─── DATA TO USE
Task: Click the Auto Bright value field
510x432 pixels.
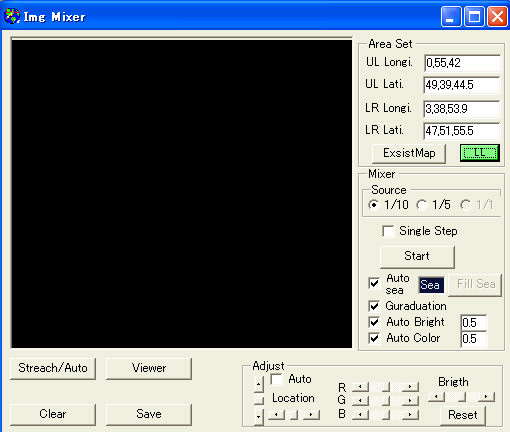Action: coord(473,323)
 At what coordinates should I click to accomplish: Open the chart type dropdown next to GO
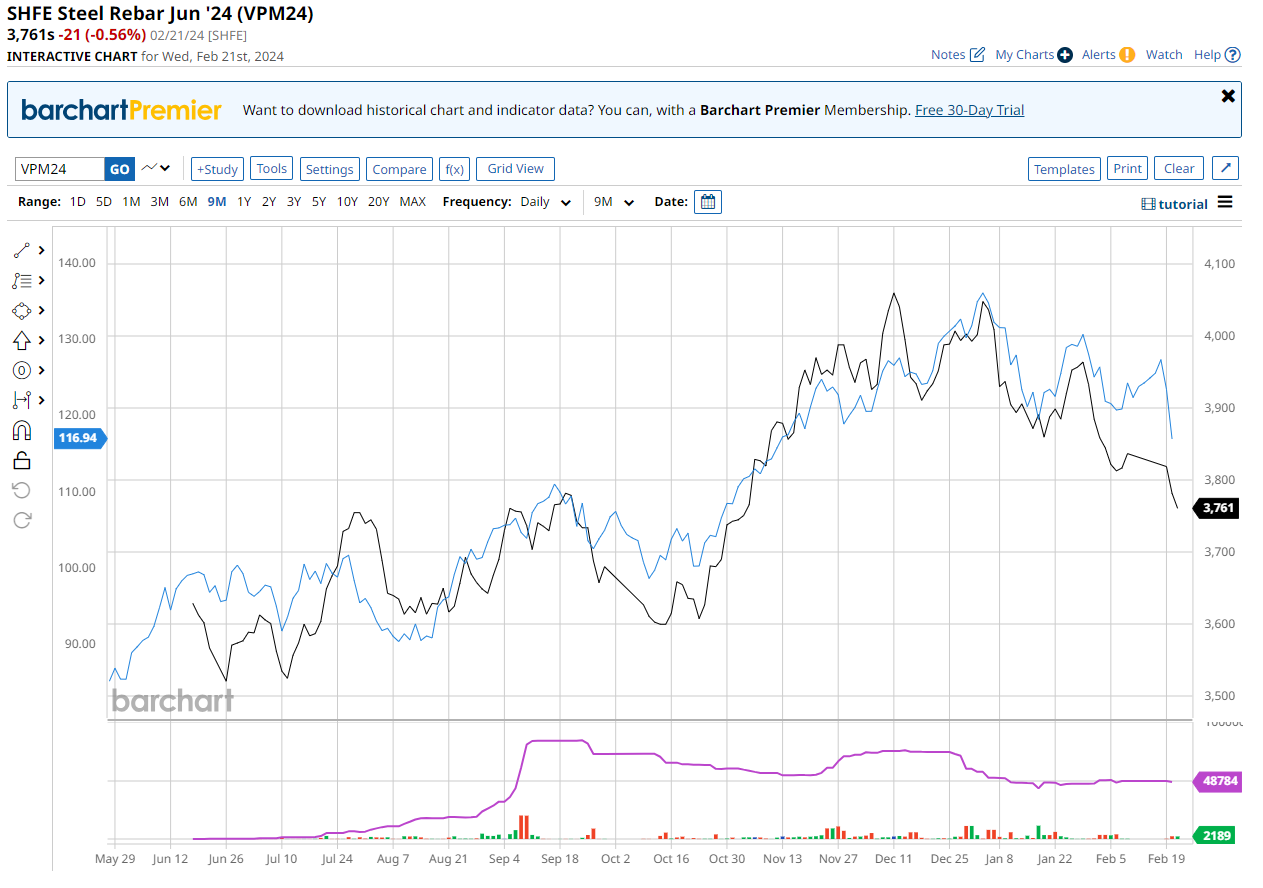[x=156, y=168]
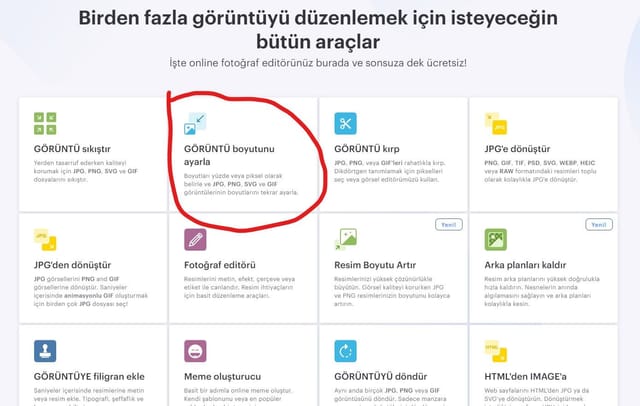Click the Fotoğraf editörü heading

click(x=220, y=265)
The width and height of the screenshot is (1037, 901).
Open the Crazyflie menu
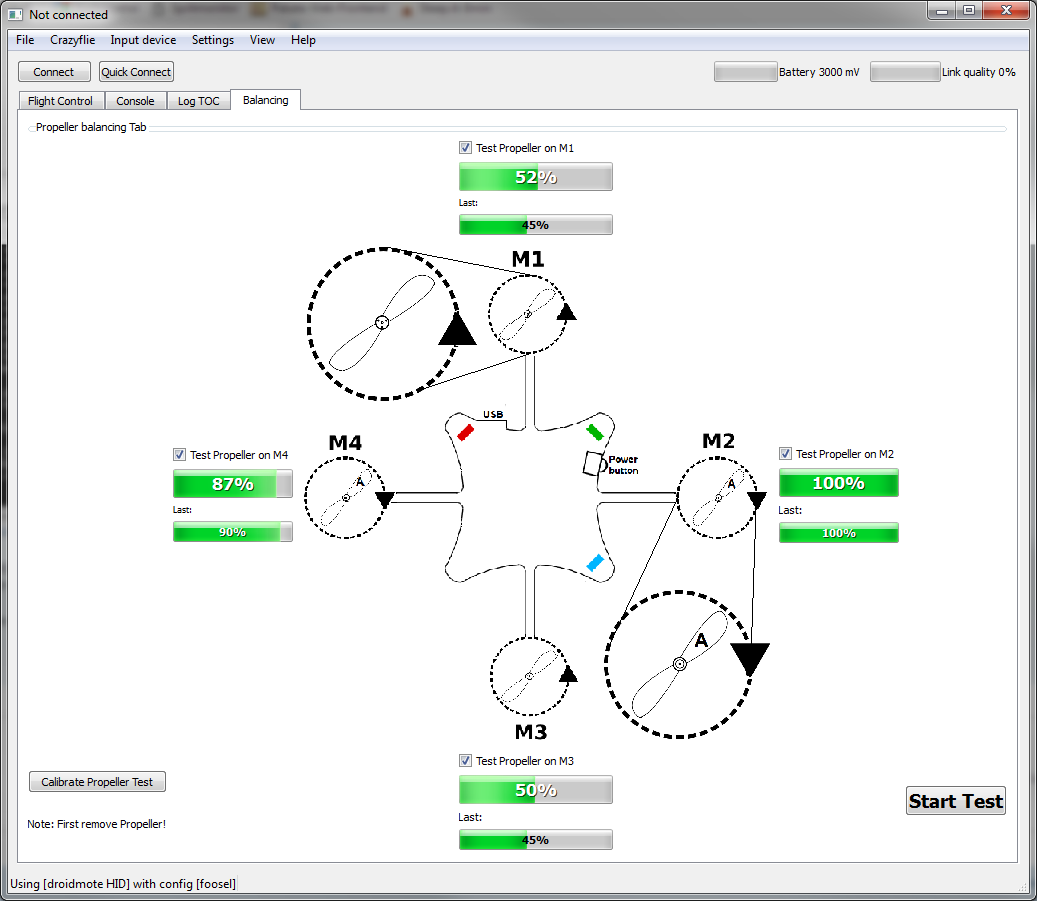(72, 40)
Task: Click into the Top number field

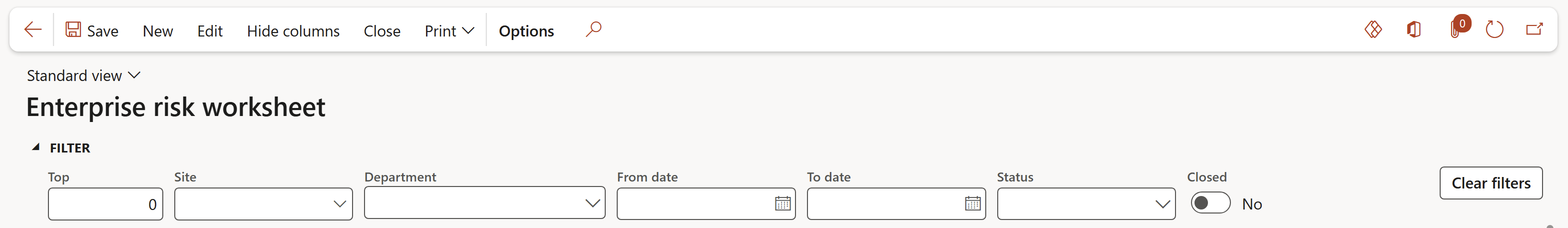Action: 105,204
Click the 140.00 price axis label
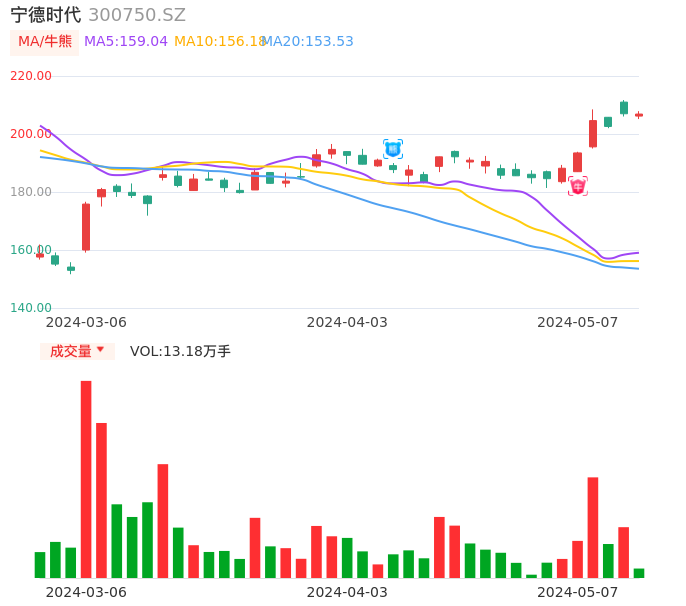The width and height of the screenshot is (686, 606). click(x=30, y=308)
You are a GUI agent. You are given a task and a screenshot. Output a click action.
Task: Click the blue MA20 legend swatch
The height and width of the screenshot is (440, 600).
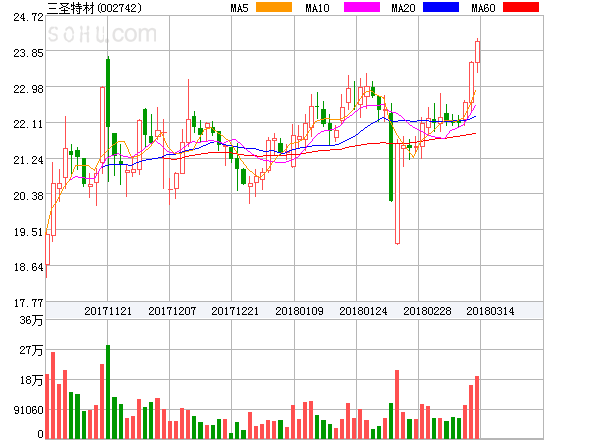[441, 8]
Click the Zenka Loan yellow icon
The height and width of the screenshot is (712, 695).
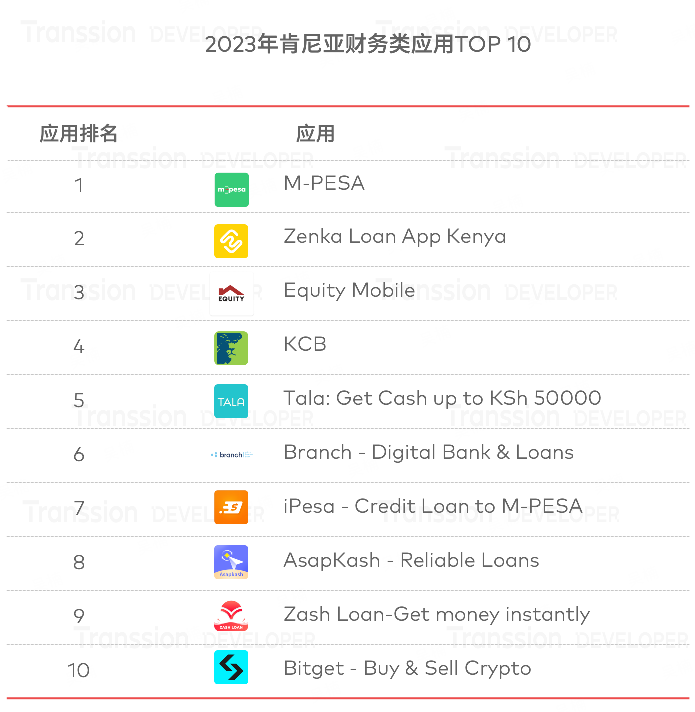click(231, 240)
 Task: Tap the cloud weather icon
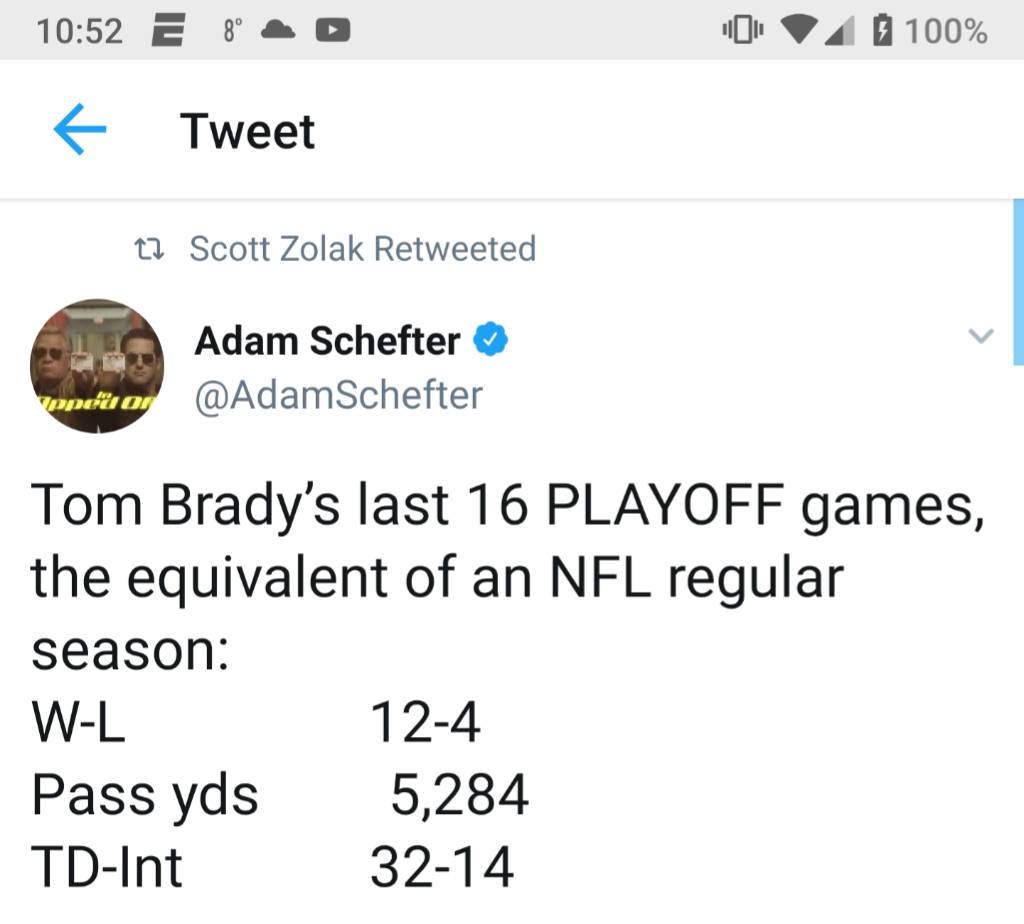point(278,31)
──────
- EXERCISE INSTRUCTIONS: Without the pictures, restate all of the entries above verbatim.

- SOLUTION TO THIS EXERCISE:
Task: Click the Auto Bright value field
510x432 pixels.
Action: coord(473,323)
 At what coordinates should I click to accomplish: Open the chart type dropdown next to GO
[x=156, y=168]
Click the Fotoğraf editörü heading

click(x=220, y=265)
The width and height of the screenshot is (1037, 901).
Open the Crazyflie menu
(72, 40)
Task: Click into the Top number field

Action: 105,204
Click the 140.00 price axis label
The width and height of the screenshot is (686, 606). click(x=30, y=308)
You are a GUI agent. You are given a task and a screenshot. Output a click action.
Task: Click the blue MA20 legend swatch
The height and width of the screenshot is (440, 600).
[441, 8]
Click the Zenka Loan yellow icon
The height and width of the screenshot is (712, 695).
click(231, 240)
 Task: Tap the cloud weather icon
point(278,31)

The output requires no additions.